Die AMSEL Stiftung Ursula Späth würdigt jedes Jahr Menschen und Organisationen, die sich für die Verbesserung der Lebenssituation von MS-Erkrankten einsetzen. Im Jahr 2024 wurde Prof. Dr. med. Judith Haas für ihren langjährigen Einsatz mit dem AMSEL Stiftung Ursula Späth-Preis ausgezeichnet.

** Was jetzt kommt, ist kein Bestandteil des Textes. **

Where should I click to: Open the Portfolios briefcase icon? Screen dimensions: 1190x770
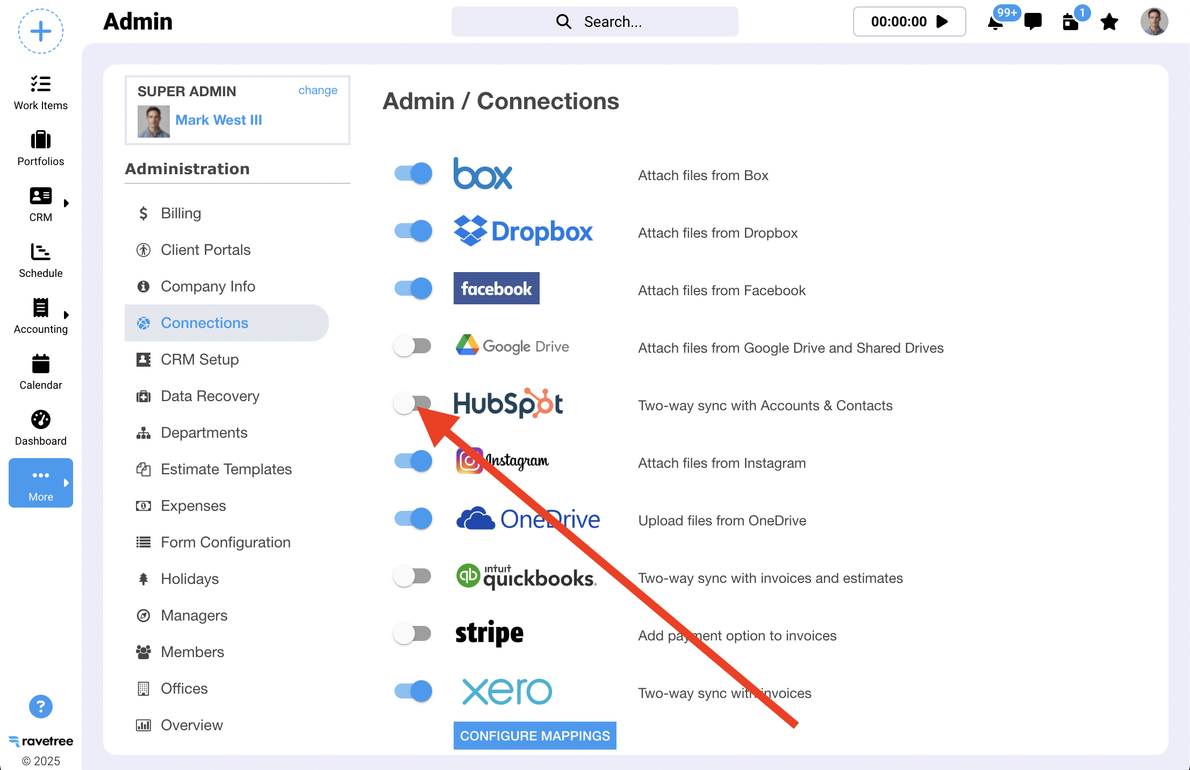pyautogui.click(x=41, y=140)
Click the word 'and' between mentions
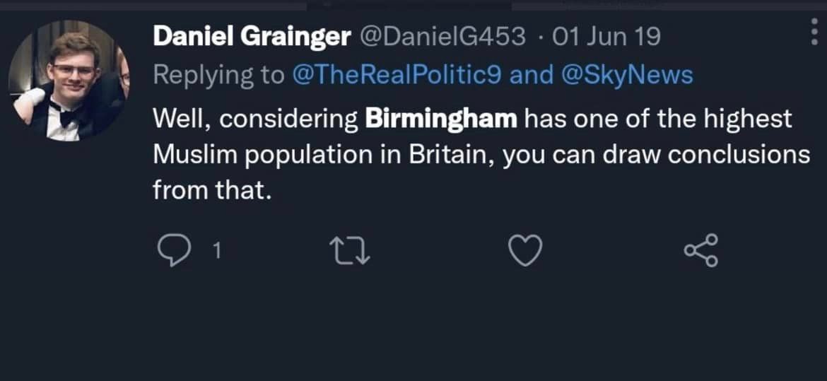 [x=531, y=76]
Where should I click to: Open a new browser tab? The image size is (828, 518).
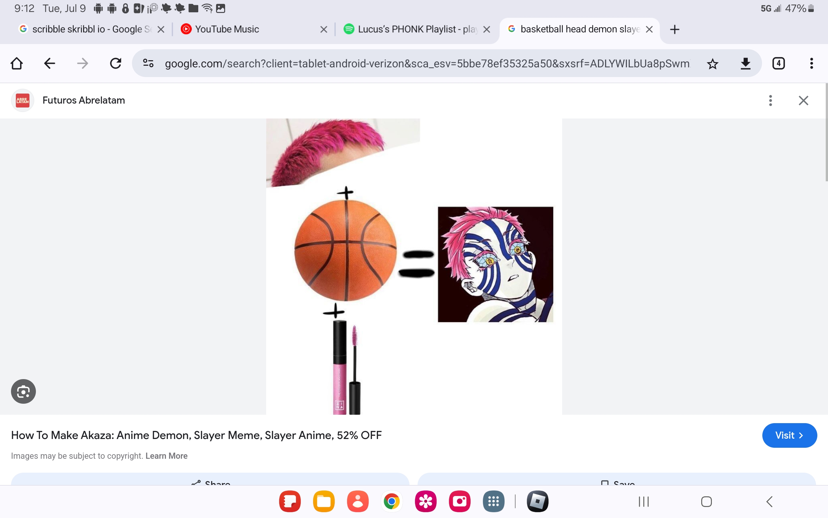674,29
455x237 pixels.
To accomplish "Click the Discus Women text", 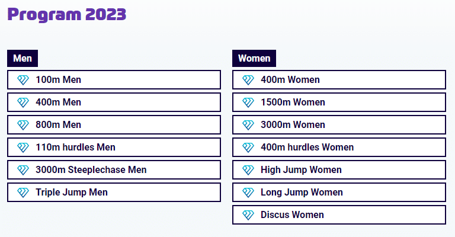I will coord(292,215).
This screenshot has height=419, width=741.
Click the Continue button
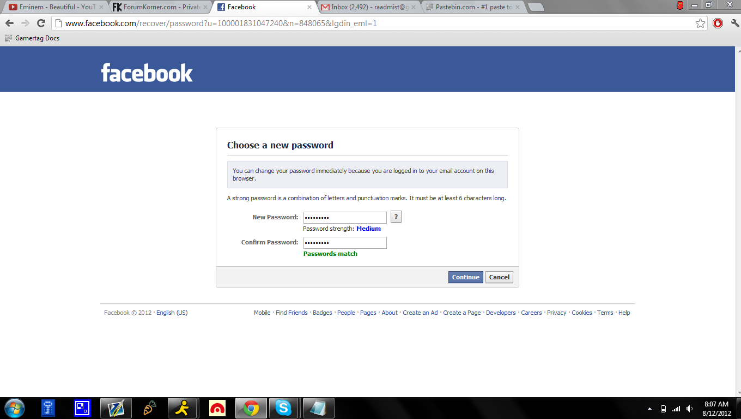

Prof. Haas hat sich seit Beginn ihrer medizinischen Laufbahn für MS-Betroffene eingesetzt, unter anderem als Chefärztin am Jüdischen Krankenhaus in Berlin, wo sie ein spezialisiertes Zentrum für Multiple Sklerose aufbaute. Sie war auch lange Jahre als Vorsitzende der DMSG aktiv. Das Preisgeld soll dem Projekt „Fatigue“-Coach“ zugutekommen, einem Online-Programm, das Menschen mit MS beim Umgang mit der Fatigue unterstützt.

Forschung und Register

Um die Versorgung von MS-Patientinnen und Patienten weiter zu verbessern, sind umfassende Daten zur gesundheitlichen Situation, medizinischen Versorgung, psychischen und sozioökonomischen Folgen der Erkrankung erforderlich. Das MS-Register in Deutschland erfasst diese Daten und trägt so zu einem besseren Verständnis der MS und ihrer Versorgungssituation bei.